Climate@Emory is an inter-disciplinary, university-wide initiative to advance climate change scholarship, teaching, partnership, and engagement at Emory and beyond.

The Emory Public Interest Committee (EPIC) is committed to making public interest jobs accessible to Emory Law students and providing summer grants for students who accept volunteer positions or clerkships in public interest organizations.  Grant recipients who have chosen to work in the environmental field have volunteered at Chattahoochee Riverkeeper, the National Wildlife Federation, and the Turner Environmental Law Clinic.

Emory University Office of Sustainability helps sustainability initiatives to meet the needs of the present generation without compromising the needs of future generations. As part of a commitment to positive transformation in the world, Emory has identified sustainability as one of the University's top priorities.

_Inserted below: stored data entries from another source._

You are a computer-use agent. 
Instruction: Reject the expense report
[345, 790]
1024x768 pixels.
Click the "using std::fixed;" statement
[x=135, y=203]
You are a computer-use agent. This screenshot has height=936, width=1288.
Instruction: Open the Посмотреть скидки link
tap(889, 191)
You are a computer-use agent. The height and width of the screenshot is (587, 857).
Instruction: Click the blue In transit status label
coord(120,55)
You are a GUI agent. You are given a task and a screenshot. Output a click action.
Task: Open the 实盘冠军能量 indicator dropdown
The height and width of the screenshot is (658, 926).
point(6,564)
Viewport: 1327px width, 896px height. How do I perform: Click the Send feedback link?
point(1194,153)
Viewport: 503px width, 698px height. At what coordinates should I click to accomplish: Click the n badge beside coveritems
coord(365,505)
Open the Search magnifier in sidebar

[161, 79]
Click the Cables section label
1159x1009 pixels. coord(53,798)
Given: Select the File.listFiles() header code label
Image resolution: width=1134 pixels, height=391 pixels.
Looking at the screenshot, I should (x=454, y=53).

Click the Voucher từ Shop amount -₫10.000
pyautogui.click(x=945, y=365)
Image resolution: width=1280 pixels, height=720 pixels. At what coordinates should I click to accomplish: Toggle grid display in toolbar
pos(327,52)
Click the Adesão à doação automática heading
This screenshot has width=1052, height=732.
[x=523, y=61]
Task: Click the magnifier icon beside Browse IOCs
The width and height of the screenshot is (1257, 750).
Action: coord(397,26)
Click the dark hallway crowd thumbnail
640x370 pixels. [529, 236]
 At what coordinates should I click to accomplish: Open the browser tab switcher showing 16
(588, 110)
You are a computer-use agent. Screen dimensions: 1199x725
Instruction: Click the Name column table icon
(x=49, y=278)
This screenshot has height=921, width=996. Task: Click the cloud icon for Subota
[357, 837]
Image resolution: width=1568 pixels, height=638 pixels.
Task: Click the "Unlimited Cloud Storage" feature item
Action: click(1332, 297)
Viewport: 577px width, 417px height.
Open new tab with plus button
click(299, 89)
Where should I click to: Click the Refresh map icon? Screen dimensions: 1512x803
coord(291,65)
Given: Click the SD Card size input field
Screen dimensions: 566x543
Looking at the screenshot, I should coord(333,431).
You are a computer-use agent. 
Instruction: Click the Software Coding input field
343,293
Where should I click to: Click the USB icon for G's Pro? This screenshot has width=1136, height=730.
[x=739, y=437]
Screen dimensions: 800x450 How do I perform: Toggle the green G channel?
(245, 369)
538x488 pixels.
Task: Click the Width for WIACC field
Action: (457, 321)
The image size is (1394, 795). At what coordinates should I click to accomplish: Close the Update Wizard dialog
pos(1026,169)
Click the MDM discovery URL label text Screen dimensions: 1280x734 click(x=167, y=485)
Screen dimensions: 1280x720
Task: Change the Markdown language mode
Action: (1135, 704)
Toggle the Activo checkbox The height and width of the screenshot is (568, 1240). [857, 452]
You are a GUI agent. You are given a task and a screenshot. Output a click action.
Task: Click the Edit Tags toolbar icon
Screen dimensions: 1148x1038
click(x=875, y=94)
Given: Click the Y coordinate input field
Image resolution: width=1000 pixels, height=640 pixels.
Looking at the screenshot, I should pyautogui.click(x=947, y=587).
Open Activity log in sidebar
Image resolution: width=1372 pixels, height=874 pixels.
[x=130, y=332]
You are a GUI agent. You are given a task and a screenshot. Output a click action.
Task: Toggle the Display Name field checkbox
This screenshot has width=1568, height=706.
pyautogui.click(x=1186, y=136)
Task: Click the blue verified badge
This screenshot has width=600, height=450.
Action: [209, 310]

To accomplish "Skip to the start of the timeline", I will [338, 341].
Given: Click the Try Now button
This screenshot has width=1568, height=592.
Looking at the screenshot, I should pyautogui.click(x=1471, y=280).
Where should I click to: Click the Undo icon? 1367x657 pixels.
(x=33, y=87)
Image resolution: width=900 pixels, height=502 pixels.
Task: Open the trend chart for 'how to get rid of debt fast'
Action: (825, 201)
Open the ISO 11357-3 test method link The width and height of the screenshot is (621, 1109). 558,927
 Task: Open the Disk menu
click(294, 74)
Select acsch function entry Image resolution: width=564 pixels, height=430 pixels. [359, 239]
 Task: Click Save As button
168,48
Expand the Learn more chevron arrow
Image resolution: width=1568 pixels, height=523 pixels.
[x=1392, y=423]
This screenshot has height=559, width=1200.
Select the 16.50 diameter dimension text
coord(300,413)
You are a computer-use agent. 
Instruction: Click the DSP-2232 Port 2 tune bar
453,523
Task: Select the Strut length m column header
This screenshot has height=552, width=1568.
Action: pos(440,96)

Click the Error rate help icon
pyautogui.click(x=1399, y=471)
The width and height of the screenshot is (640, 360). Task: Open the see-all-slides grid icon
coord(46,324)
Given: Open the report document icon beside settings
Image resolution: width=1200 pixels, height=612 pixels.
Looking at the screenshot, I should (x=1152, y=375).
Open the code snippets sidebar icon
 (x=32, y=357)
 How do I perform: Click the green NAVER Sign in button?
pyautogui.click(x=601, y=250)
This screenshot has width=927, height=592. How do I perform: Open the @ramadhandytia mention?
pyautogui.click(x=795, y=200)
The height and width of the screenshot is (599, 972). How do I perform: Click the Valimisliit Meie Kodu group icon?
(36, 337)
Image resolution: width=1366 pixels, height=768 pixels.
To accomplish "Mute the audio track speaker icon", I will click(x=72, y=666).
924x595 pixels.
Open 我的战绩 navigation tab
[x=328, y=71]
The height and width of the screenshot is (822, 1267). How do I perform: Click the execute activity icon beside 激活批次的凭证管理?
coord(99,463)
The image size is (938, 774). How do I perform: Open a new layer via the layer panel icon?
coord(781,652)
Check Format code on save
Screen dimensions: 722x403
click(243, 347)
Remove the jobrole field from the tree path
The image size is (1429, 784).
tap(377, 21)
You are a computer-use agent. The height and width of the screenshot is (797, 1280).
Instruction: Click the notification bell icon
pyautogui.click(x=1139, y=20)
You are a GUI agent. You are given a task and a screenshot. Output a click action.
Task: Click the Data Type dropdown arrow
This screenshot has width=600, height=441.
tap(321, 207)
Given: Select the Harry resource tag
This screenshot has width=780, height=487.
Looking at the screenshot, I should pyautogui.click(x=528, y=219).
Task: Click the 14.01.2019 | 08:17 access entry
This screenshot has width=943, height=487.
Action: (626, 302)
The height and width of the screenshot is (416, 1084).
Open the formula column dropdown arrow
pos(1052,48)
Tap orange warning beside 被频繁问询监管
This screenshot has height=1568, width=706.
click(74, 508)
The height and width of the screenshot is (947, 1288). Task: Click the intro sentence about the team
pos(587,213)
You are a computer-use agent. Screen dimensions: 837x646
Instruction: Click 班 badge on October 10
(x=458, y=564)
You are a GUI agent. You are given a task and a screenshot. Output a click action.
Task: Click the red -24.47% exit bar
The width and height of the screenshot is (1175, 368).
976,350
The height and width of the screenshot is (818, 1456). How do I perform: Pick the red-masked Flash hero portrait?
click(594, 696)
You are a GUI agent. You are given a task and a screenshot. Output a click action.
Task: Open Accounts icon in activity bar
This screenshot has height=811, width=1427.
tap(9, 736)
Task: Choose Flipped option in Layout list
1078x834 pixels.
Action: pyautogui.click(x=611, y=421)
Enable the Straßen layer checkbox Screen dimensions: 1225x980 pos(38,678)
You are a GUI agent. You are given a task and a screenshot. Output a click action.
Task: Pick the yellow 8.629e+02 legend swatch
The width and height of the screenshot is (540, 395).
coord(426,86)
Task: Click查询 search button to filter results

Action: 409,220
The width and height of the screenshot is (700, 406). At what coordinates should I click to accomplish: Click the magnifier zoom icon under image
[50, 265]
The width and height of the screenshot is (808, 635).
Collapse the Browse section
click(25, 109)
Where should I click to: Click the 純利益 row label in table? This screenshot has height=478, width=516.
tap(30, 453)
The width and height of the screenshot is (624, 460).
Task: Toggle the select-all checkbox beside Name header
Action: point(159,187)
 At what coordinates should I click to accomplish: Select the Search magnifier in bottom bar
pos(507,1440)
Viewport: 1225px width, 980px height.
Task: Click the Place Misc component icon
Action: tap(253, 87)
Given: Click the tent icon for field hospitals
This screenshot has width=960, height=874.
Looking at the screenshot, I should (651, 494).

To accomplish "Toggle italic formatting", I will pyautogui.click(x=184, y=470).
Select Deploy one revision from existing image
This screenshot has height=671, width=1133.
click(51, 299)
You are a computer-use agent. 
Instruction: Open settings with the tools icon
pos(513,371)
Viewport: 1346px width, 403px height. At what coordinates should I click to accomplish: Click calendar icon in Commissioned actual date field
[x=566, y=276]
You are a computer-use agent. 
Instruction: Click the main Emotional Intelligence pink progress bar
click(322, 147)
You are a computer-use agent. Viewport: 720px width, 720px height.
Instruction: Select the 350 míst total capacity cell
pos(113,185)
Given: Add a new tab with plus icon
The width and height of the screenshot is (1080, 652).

The Environmental Law Society (ELS) works to foster the role of environmental law as a comprehensive practice area for careers ranging from government employment and public interest work to industry representation. While career development is integral to the ELS programming, the society also emphasizes educational enrichment and hands-on experience in environmental conservation.  Society members network with practitioners, learn about current environmental legal issues, volunteer in the Atlanta community (sometimes with practitioners), and enjoy outings in the beautiful Georgia outdoors with other law students and alumni.

The Health Law Practice Society promotes discussion among students, faculty, and practicing attorneys about the multitude of issues that lie at the complex intersection of health and law. This expansive area of law encompasses practice areas including food and drug law, medical malpractice law, health policy, bioethics, Medicare/Medicaid law, and others. The society is committed to educating students about the many different career opportunities available in the field through summer internship advice panels, expert speakers, and networking events.

The university’s WaterHub is the first water-reclamation facility of its kind in the US, reducing Emory’s potable water usage by more than 40 percent. Using biomimetic technology, the odorless greenhouse of the WaterHub models alternative decentralized water treatment with reduced impacts to low income and minority neighborhoods that are frequently the site of traditional wastewater treatment facilities. Emory hopes to encourage other institutions to internalize the [external nature] of sewage to recycle it on site, creating water that can be used for non-potable purposes such as toilet flushing and to heat and cool buildings.